A Desio il cuore dei Saveriani
Nella casa dei Saveriani in via Domenico Milani a Desio c’è un clima giovanile e di novità. Ci sono nuovi responsabili, sono arrivati studenti di diversa nazionalità, ci si orienta verso nuove forme di presenza saveriana in questa bella città.
Alla guida c’è p. Robledo Guadalupe, che si fa chiamare con il nome abbreviato di p. Lupo; c’è il vice che è p. Ferdinadus Supandri, per nove anni animatore giovanile a Salerno. Si è aggiunto p. Bonanè Dieudonnè, che sarà impegnato negli studi a Milano. Ritorna p. Giuseppe Dovigo, che è già stato qualche anno a Desio. Resta della vecchia squadra p. Gianni Villa, che assicura la continuità tra il passato e il presente. E ci sono soprattutto gli studenti di teologia: Nicolas Chiza Hombo ed Eric Mihigo Ntalasha dalla Repubblica Democratica del Congo, Dieudonè Twahirwa dal Burundi, Herybertus Jakpen Ndetu e Riko Nababan dall’Indonesia, iscritti allo studentato teologico dei missionari del PIME a Monza.
Sono cinque, ma negli anni futuri si prevedono altri arrivi. La casa dei saveriani a Desio, infatti, è stata scelta come sede della Teologia Europea, con il compito di accogliere i giovani professi invitati a studiare e diventare missionari in questo continente.
A fine agosto, noi della comunità ci siamo radunati per la programmazione del nuovo anno e per dare inizio alle attività. Eravamo accompagnati da p. Mauro Loda, della Direzione Generale, e da p. Natale Paganelli, responsabile dei Saveriani della Regione italiana.
Abbiamo valutato con apertura di cuore e con il desiderio di vivere insieme il cammino da percorrere. Abbiamo ricordato le tradizioni della lunga presenza saveriana a Desio, abbiamo enumerato le nuove realtà ed esigenze del tempo presente, abbiamo evidenziato l’impegno per la formazione e non abbiamo dimenticato la necessità di collaborare con la Chiesa locale e con i laici… Nella condivisione il programma si è arricchito creando armonia tra l’approfondimento della fede, la vita in comunità, l’azione pastorale nel territorio e l’amore per la scuola e per lo studio della scienza di Dio.

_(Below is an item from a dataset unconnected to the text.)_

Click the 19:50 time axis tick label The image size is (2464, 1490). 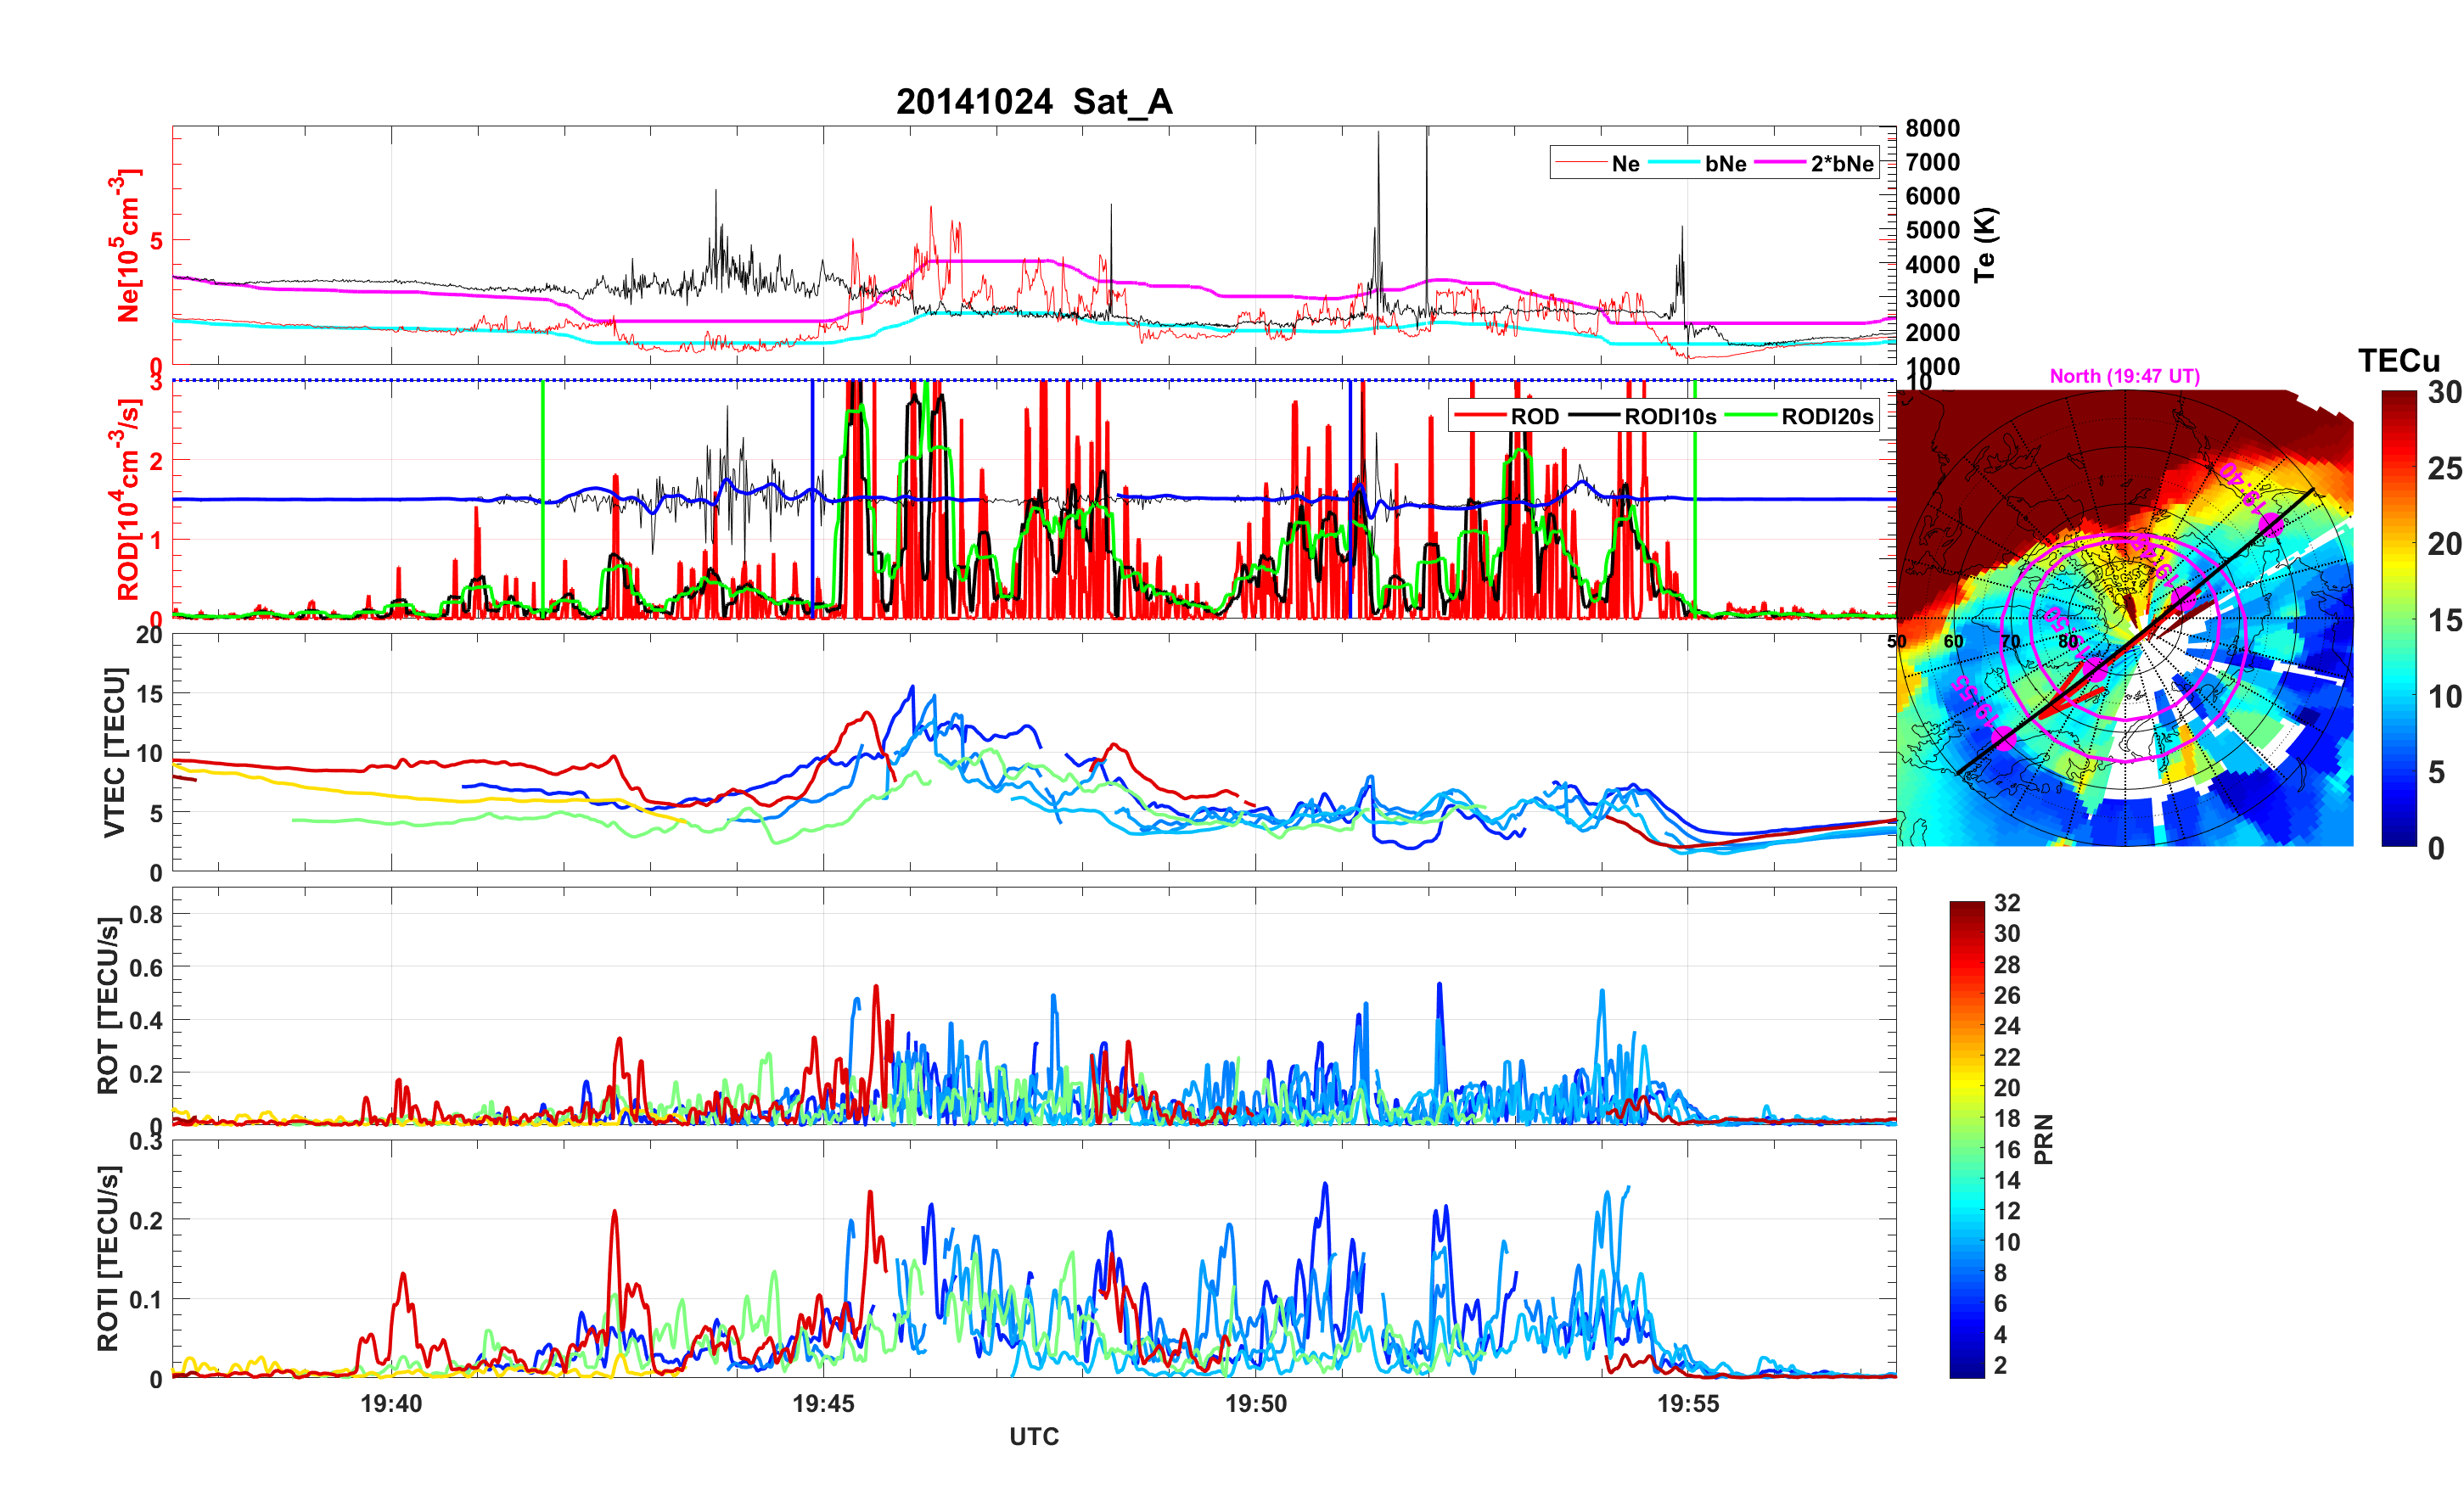point(1256,1403)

Nell’ultimo giorno è stato con noi l’arciprete di Desio, don Mauro Barlassina, che ha presentato il lavoro di pastorale. La sua presenza cordiale e aperta ci fa prevedere una collaborazione serena e gioiosa nel servizio delle parrocchie di Desio e non solo.

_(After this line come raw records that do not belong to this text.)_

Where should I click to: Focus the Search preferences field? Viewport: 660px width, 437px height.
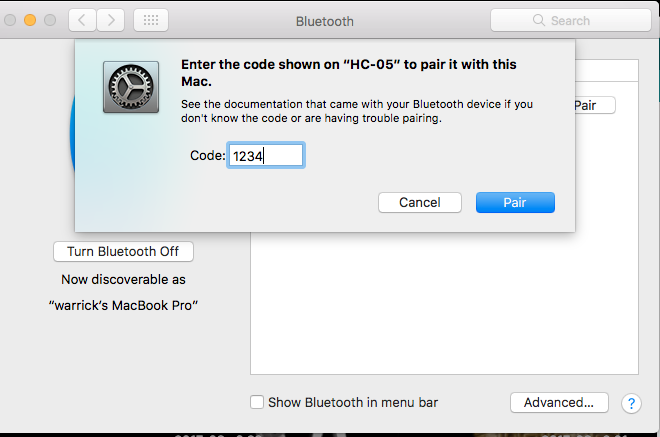pos(570,20)

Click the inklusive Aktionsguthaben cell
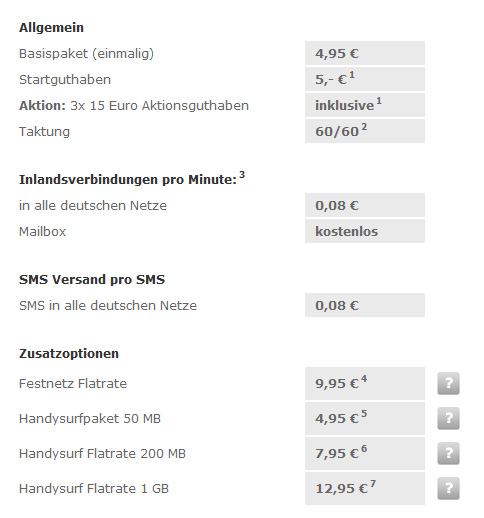(x=365, y=105)
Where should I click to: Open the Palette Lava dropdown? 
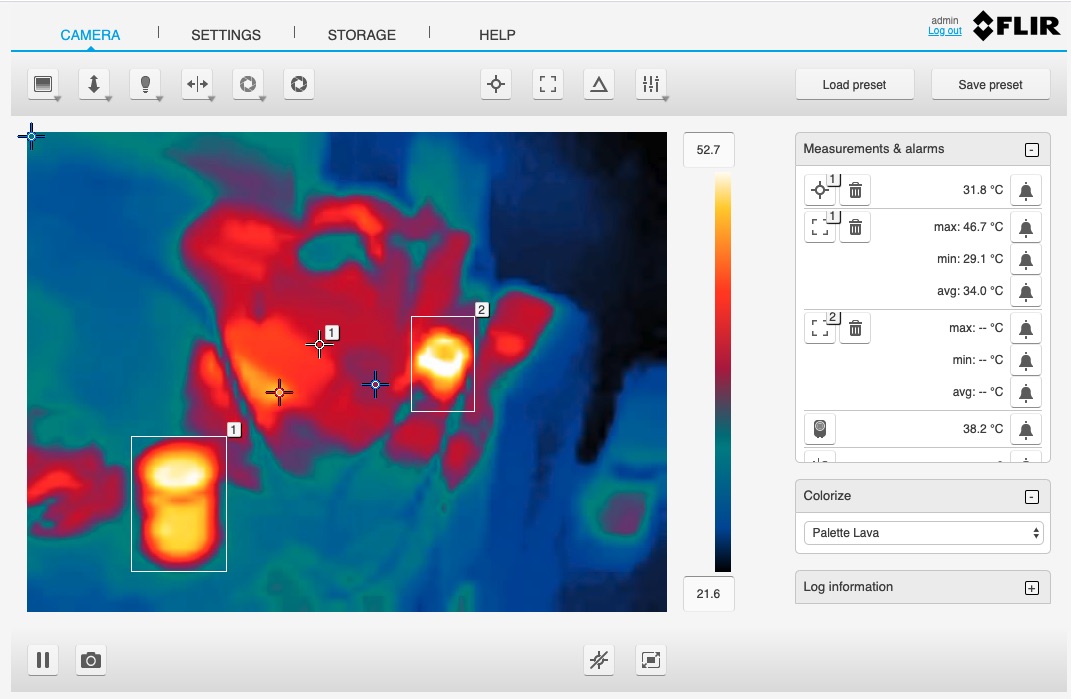[x=921, y=533]
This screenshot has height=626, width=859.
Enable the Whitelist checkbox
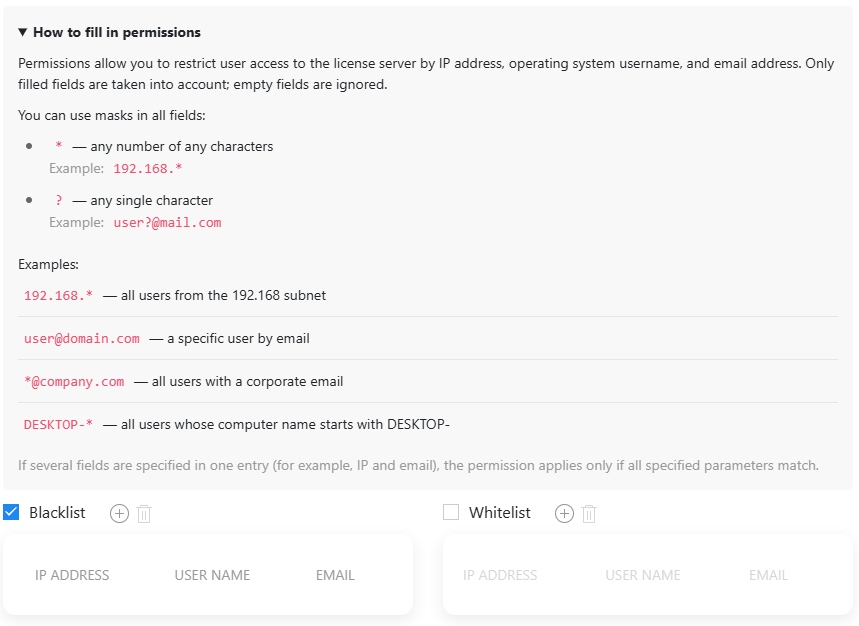(451, 513)
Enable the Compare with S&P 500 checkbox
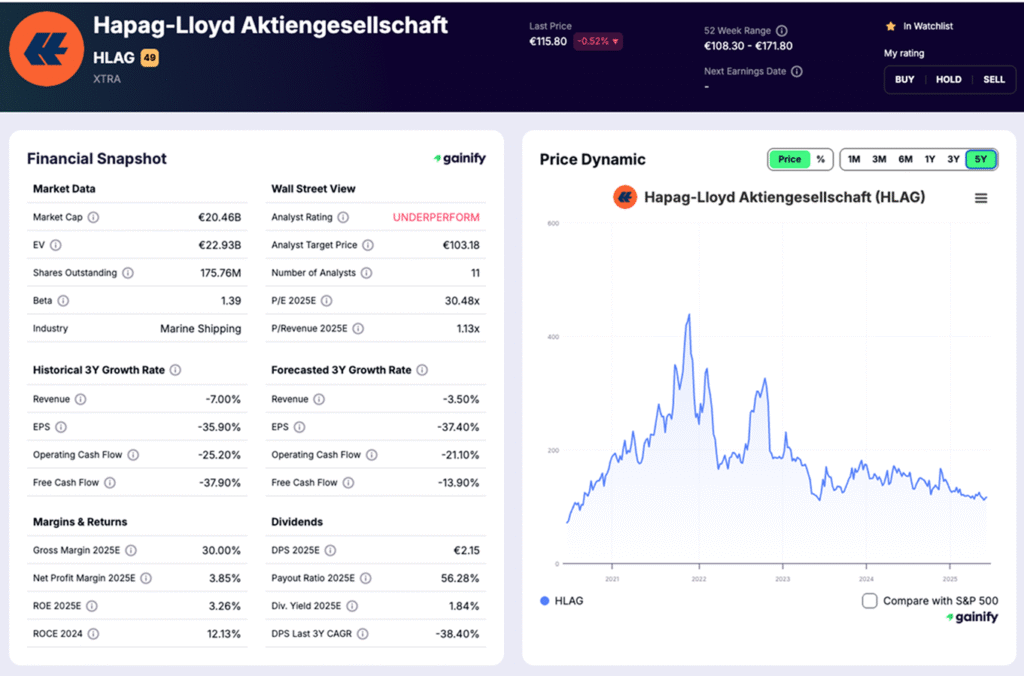 pyautogui.click(x=868, y=600)
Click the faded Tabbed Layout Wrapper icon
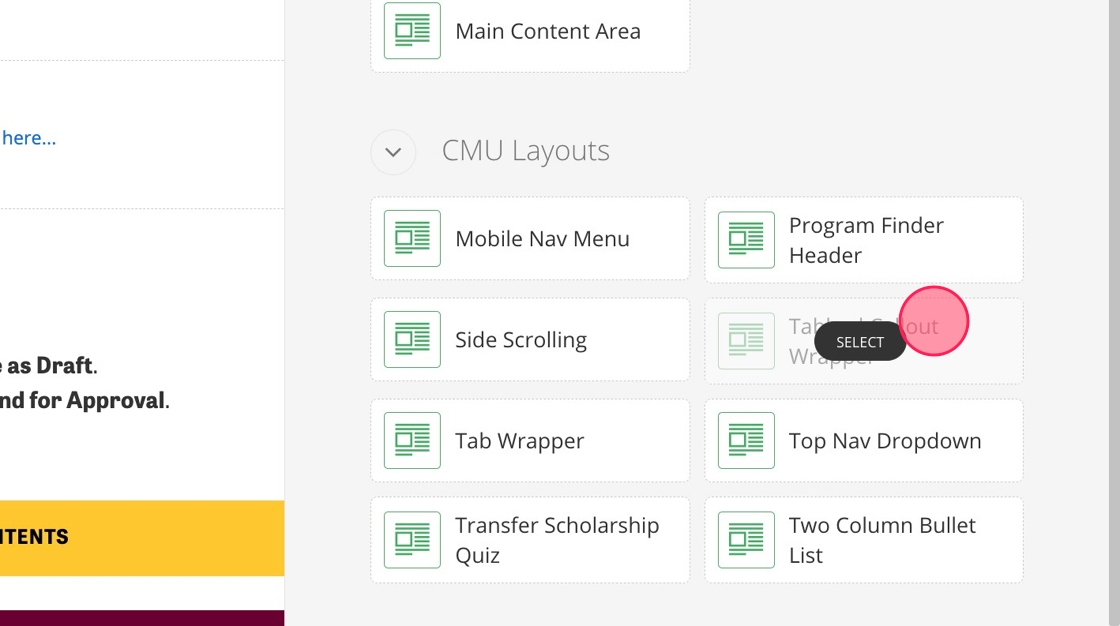This screenshot has height=626, width=1120. click(746, 341)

Con riconoscenza, infine, ringraziamo i Saveriani che ci hanno preceduto: p. Franco Begnini, p. Sante Gatto, p. Valeriano Ruaro, p. Marino Bettinsoli, fratel Domenico Vignato. Abbiamo anche condiviso la gioia di p. Sante, che ha ricordato i 25 anni di Ordinazione sacerdotale solennemente nella sua parrocchia di S. Maria Assunta, a Lissone, il 14 settembre.
Chiediamo a quelli che ci hanno preceduto, alle comunità di Desio, a tutti voi che ci siete vicini e ci aiutate, di chiedere al Signore la sua Benedizione e la vostra per dirigere bene i nostri passi nell’impegno a noi affidato.